▸ **Exercise details**:
Copy, from the data below, every line that has "agent" in it.

▸ **Records for the task**:
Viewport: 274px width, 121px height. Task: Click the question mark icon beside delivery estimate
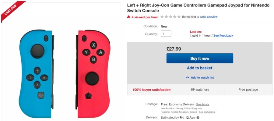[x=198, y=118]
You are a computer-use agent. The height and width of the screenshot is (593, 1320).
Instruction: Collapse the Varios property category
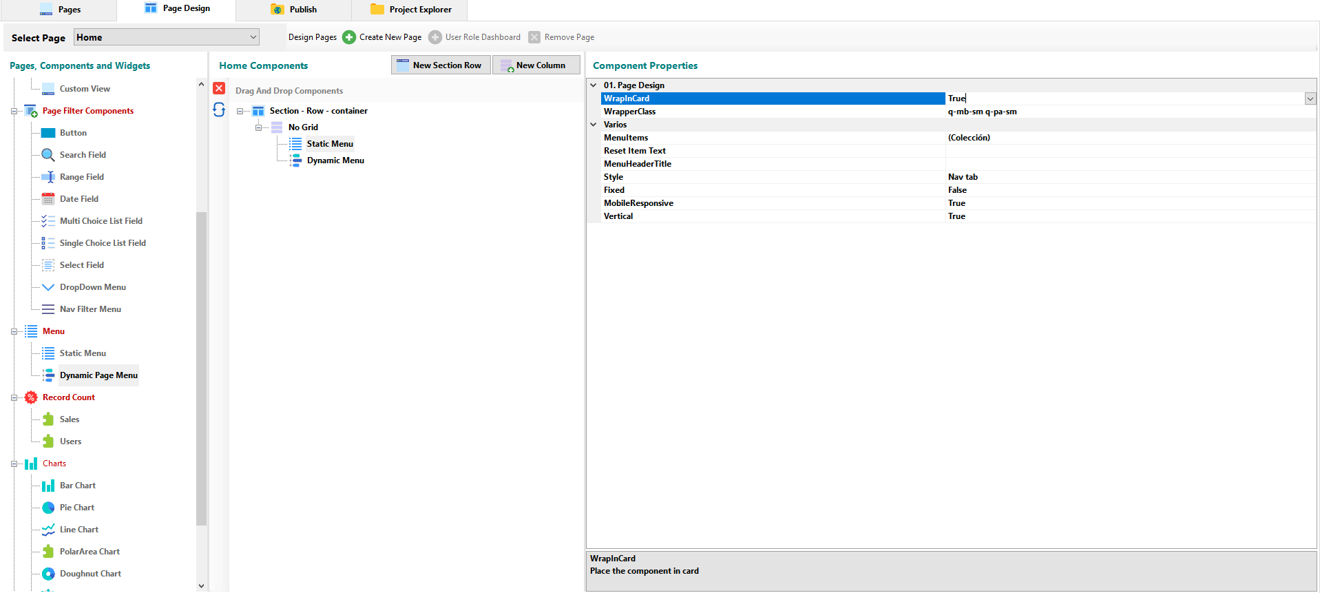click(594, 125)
==
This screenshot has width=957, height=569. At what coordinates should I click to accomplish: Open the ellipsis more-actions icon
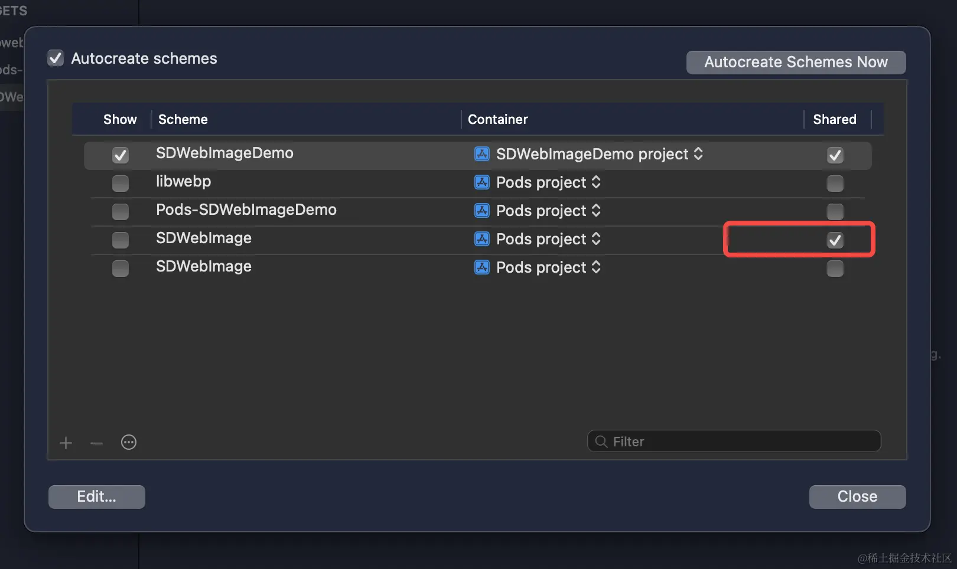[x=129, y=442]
==
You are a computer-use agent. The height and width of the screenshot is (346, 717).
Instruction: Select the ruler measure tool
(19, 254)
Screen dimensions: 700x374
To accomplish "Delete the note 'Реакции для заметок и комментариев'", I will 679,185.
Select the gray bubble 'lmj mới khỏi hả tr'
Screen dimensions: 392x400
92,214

▸ **Exercise response**:
You are a computer-use agent. The height and width of the screenshot is (593, 1320).
You are a computer-use agent. The height and width of the screenshot is (346, 717).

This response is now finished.